### Objective
Rewrite the rows from the line with "You are a GUI" to the end of the rows, swapping "Save Metadata" for "Export Metadata" and keeping everything else the same. Omit the pictures from your answer.

### Record extracts
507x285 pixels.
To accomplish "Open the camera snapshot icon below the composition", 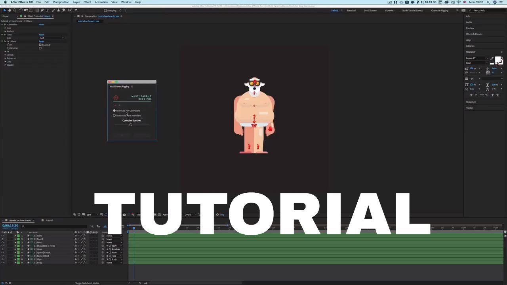I will pos(124,215).
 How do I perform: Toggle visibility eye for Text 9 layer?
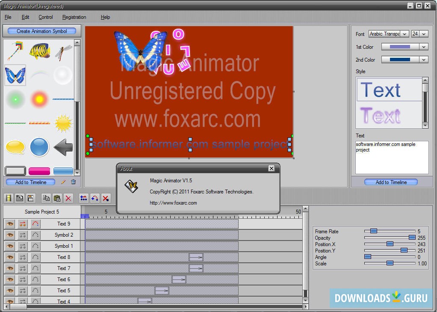click(10, 223)
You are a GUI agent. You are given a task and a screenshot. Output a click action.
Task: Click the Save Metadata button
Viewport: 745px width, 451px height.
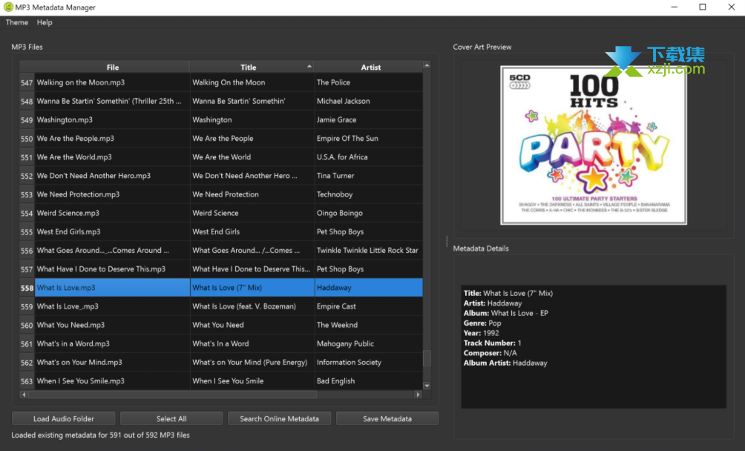point(387,418)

### Expected answer
You are a GUI agent. You are given a task and a screenshot. Output a click action.
Task: Click the Export Metadata button
Viewport: 745px width, 451px height.
point(387,418)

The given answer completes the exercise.